Gubernur Bank Indonesia, Pery Warjiyo memaparkan 5 (Lima) Visi Sistem Pembayaran Indonesia (SPI) 2025 untuk memastikan arus digitalisasi berkembang dalam ekosistem ekonomi dan keuangan digital yang kondusif, Senin (27/5), Sumber: Dep. Komunikasi BI
Bank Indonesia (BI) meluncurkan standar kode respons cepat atau "Quick Response Code Indonesia Standard (QRIS)" sebagai acuan pembayaran melalui "QR Code" yang tengah marak dilakukan di Indonesia. Kode ini sekaligus sebagai langkah baru dalam pengembangan ekonomi dan keuangan digital.
"Kehadiran QRIS akan memungkinkan pembayaran QR terkoneksi dan terinteroperabilitas dengan menggunakan satu standar 'QR Code', " ujar Gubernur Bank Indonesia Pery Warjiyo di Jakarta, Senin, 27 Mei 2019.
Dalam tahap awal, menurut Pery, BI akan memperkenalkan QRIS untuk contoh mitra toko usaha atau merchant presented model (MPM) yang akan mulai diimplementasikan pada semester II 2019.
Ekonomi digital, kata Pery, kini berkembang dengan sangat pesat, termasuk di Indonesia. Sektor ini diproyeksikan dapat menyumbang 155 miliar dolar AS ke PDB Indonesia pada 2025.
Selain meluncurkan tahap awal standar QR Code, BI juga memperkenalkan lima visi Sistem Pembayaran Indonesia 2025 yang dibuat untuk memastikan arus digitalisasi berkembang dalam ekosistem ekonomi dan keuangan digital yang kondusif.
"Kita mesti manfaatkan ekonomi digital ini untuk mendorong perekonomian. Bagaimana kita menghadapi disruptif ini untuk menumbuhkan ekosistem yang baik," ujar Pery.
Visi pertama untuk membangun ekonomi digital, kata Pery menjabarkan, adalah mendukung integrasi ekonomi dan keuangan digital nasional sehingga menjamin fungsi bank sentral dalam proses peredaran uang, kebijakan moneter, dan stabilitas sistem keuangan, serta mendukung inklusi keuangan.
Kedua, mendukung digitalisasi perbankan sebagai lembaga utama dalam ekonomi-keuangan digital melalui open-banking maupun pemanfaatan teknologi digital dan data dalam bisnis keuangan.

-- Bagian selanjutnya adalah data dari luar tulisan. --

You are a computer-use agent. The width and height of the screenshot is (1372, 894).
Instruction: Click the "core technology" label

Ketiga, menjamin keterhubungan antara sektor finansial berbasis teknologi (tekfin) dengan perbankan. Tujuannya, kata Pery, untuk menghindari risiko aktivitas perbankan tidak tercatat (shadow banking) melalui pengaturan teknologi digital, kerja sama bisnis, maupun kepemilikan perusahaan.

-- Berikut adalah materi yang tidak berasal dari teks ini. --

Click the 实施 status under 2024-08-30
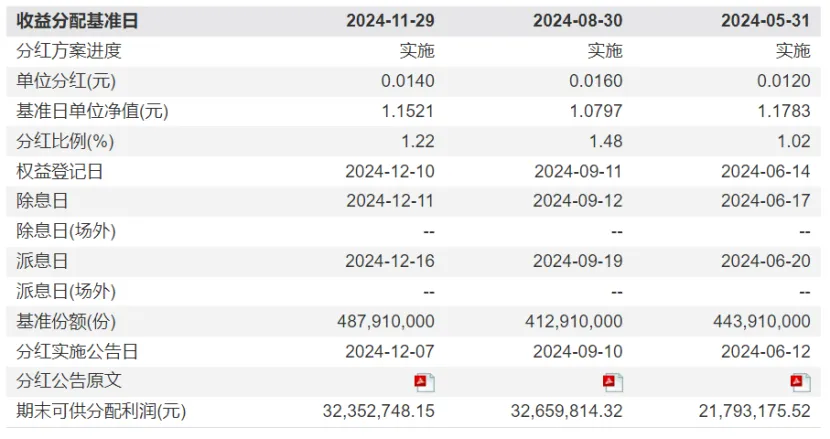This screenshot has width=830, height=439. (x=605, y=51)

"Untuk menghindari 'shadow banking', kita mesti seimbang antara perbankan dan fintech," kata Pery.
Selanjutnya, di visi keempat, BI beserta kementerian lembaga dan industri digital juga menjamin keseimbangan antara inovasi dengan perlindungan konsumen (consumers protection), integritas, dan stabilitas serta persaingan usaha yang sehat.
Terakhir, kata Pery, yakni menjamin kepentingan nasional dalam ekonomi keuangan digital antarnegara. Salah satunya melalui kewajiban pemrosesan semua transaksi domestik di dalam negeri dan kerja sama penyelenggara asing dengan domestik, tentunya dengan memperhatikan prinsip resiprokalitas.
"Kelima visi sistem pembayaran 2025 tersebut akan diwujudkan melalui lima inisiatif, baik yang akan diimplementasikan secara langsung oleh BI maupun diimplementasikan melalui kolaborasi dan koordinasi yang produktif dengan kementerian dan lembaga terkait beserta industri," kata Pery.